Assume there is a contract that was typed on a computer then printed out, and only one party needs to sign it. Examples of such contracts are "sign here to show it's ok for us to contact your references". If a person crossed out part of the contract before signing it, is the contract still valid? Does it matter if they initial any modifications? Here's an example:

This is a legally binding contract.

  1. You agree to having a background check done
  2. You will disclose all information about your past employers
  3. You will eat a rubber duck for breakfast

To agree to these terms, sign bellow:

Applicant signature:

If I crossed out 3. then signed, is it still valid? Does it matter if I initialed? If there already is your signature on the same page do you still need to initial it?

1 Answer 1


Offer and Acceptance

What you have been presented with is an offer; by signing it unamended you accept the other party's offer and create a legally binding contract.

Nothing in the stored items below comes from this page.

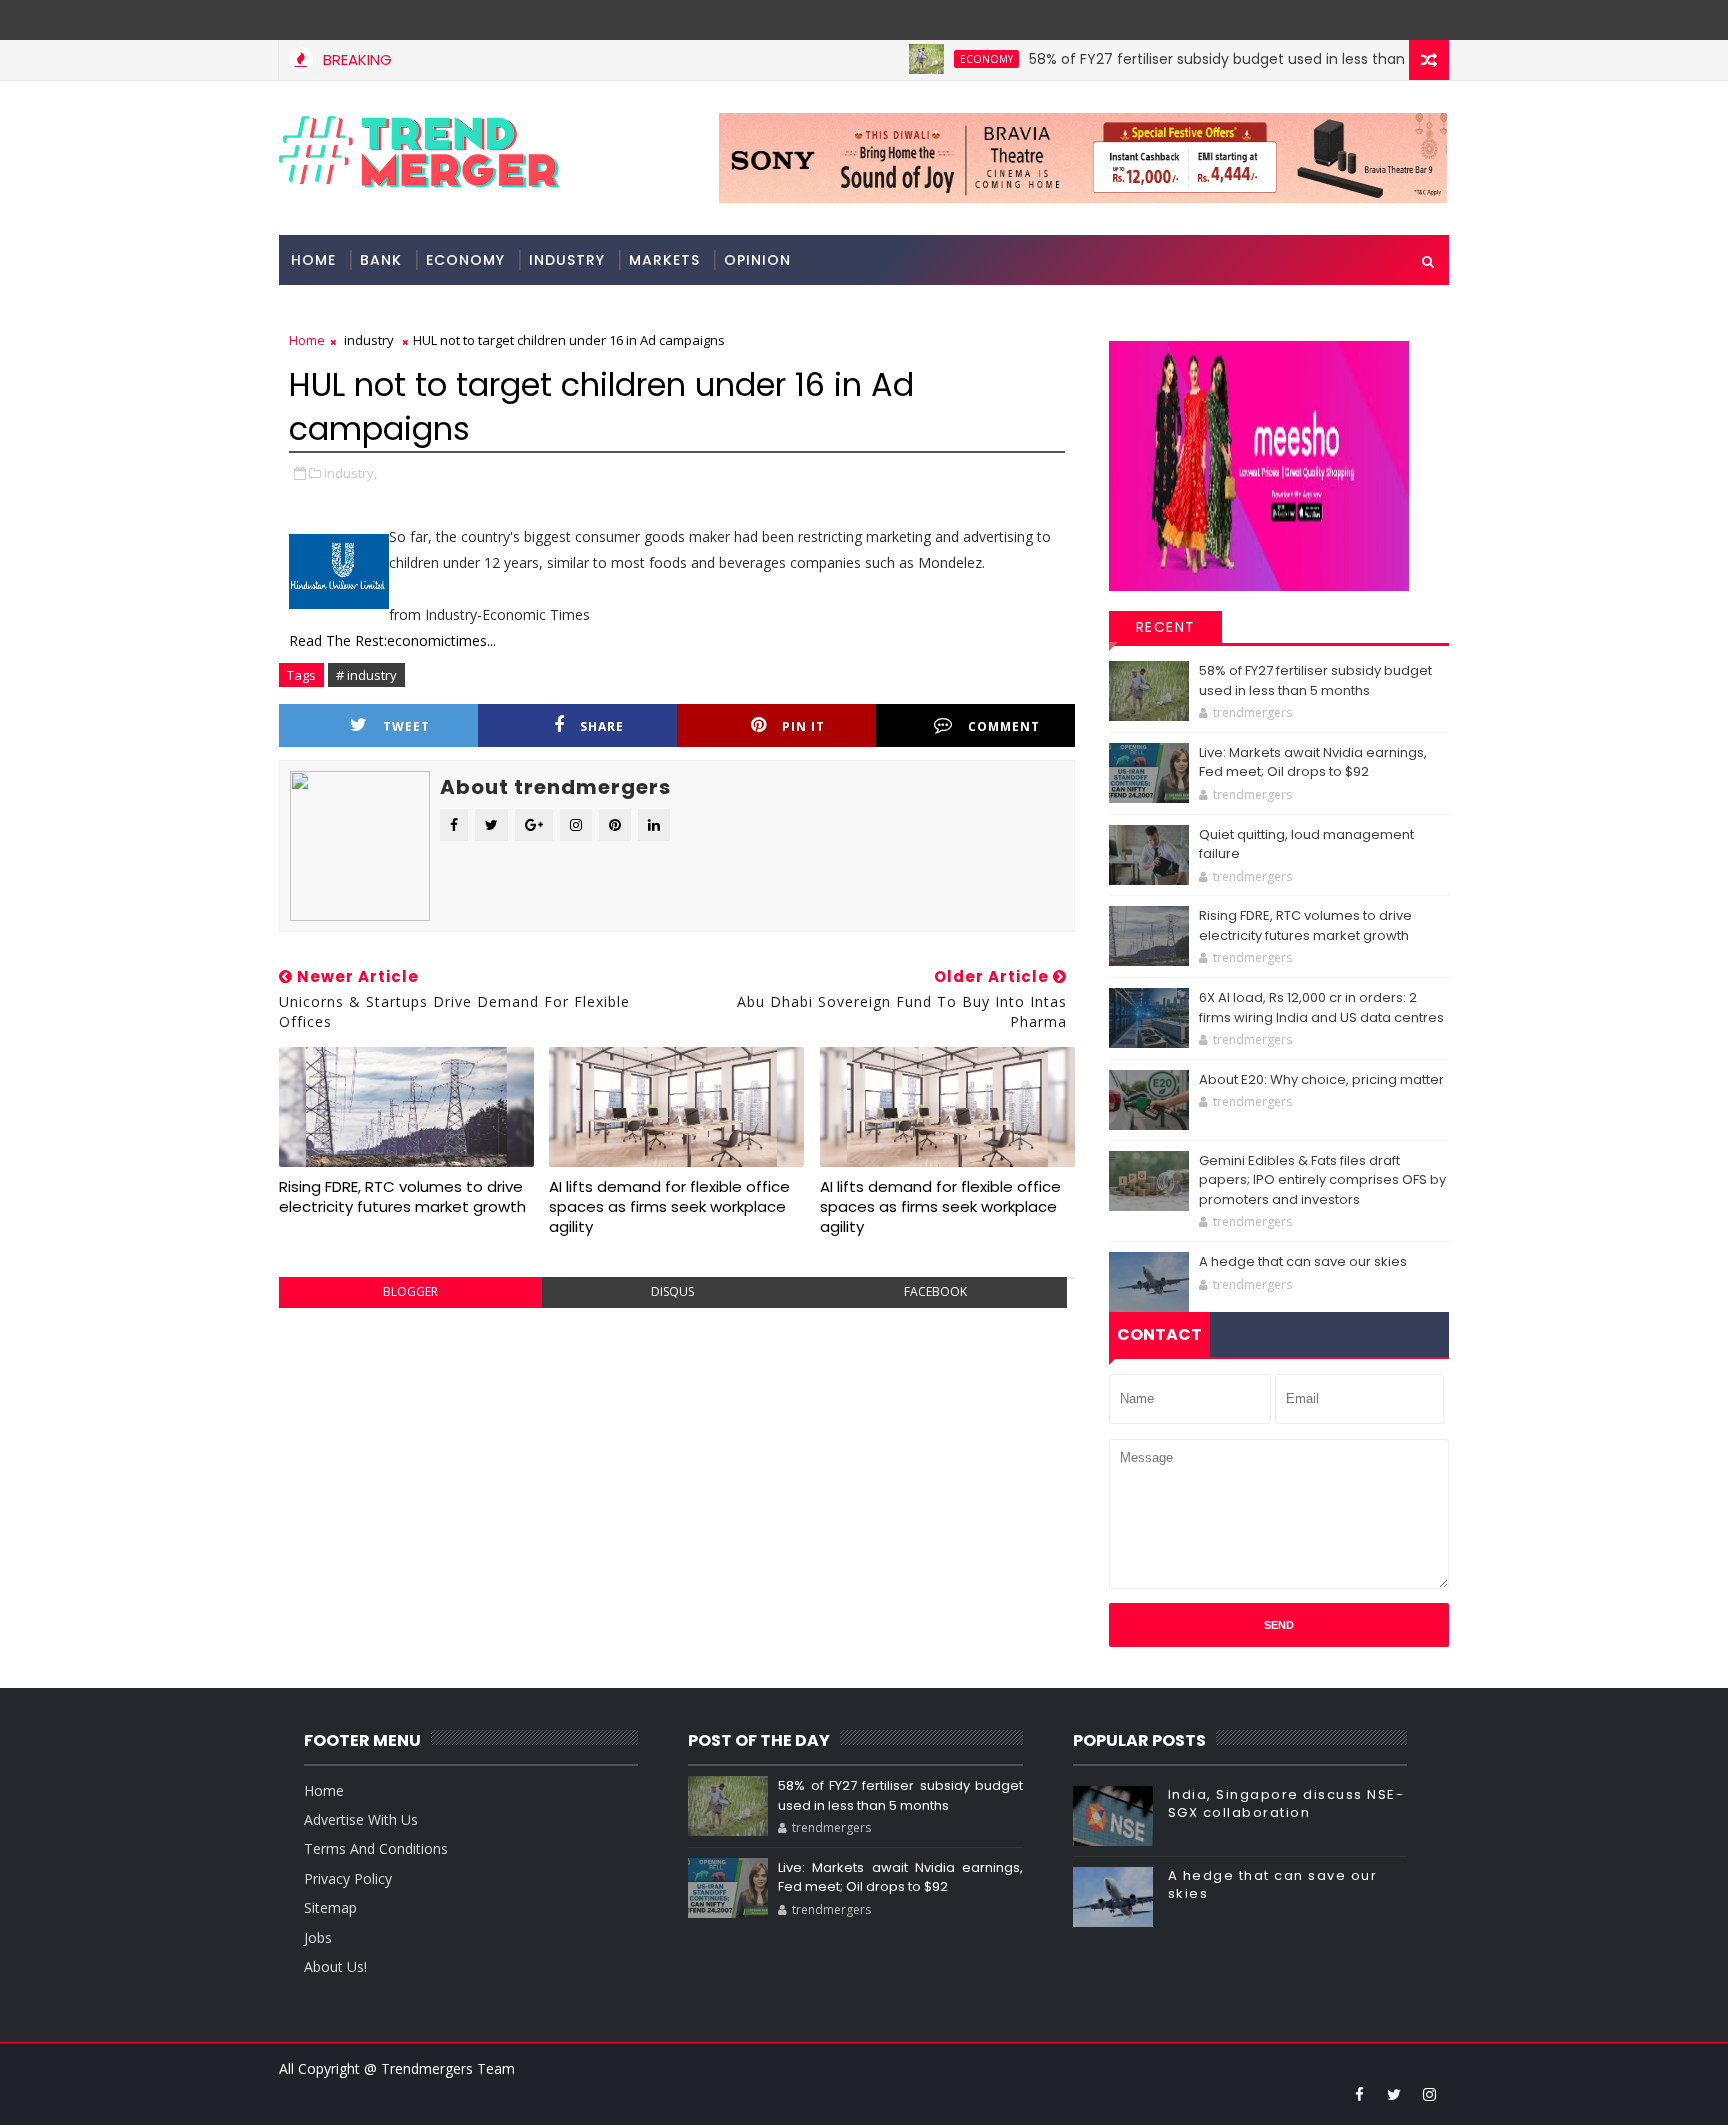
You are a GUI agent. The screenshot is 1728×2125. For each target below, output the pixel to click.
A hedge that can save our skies (1303, 1261)
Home (313, 260)
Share (602, 726)
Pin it (803, 726)
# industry (366, 675)
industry (567, 260)
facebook (935, 1291)
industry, (350, 473)
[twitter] (1394, 2094)
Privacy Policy (348, 1878)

If you amend it and sign it you have made a counter-offer that is now open for the other party to accept. There is no contract until they do.

Two points to remember:

  1. Making a counter-offer ends the original offer: it is no longer open to you to accept the original offer.
  2. Offers may be accepted by actions: if you make a (counter-)offer and the other party acts like they have accepted it (e.g. by doing the things the contract would require of them) then it is likely that the offer has been accepted and a contract formed. Many disputes lie along this path - see battle of the forms.


There is no need for an offer, an acceptance or a contract to be signed by anyone. There is not even a need for them to be written down.

If you go into the supermarket and put their goods on the cashier's counter, you have made an offer to buy those goods at the price the supermarket has advertised. The supermarket accepts your offer by scanning the groceries and putting them in a bag. The contract is completed when you hand over your money.

  • Sometimes the supermarket makes a counter offer, if an item was incorrectly priced. And if they make a counter offer "the can of beans is $0.99, not $0.49" then you can make a counter offer by saying "in that case I don't want the can of beans".
    – gnasher729
    Sep 23, 2018 at 7:53
  • 3
    @gnasher729 in that case, they have made a counter offer which you have rejected.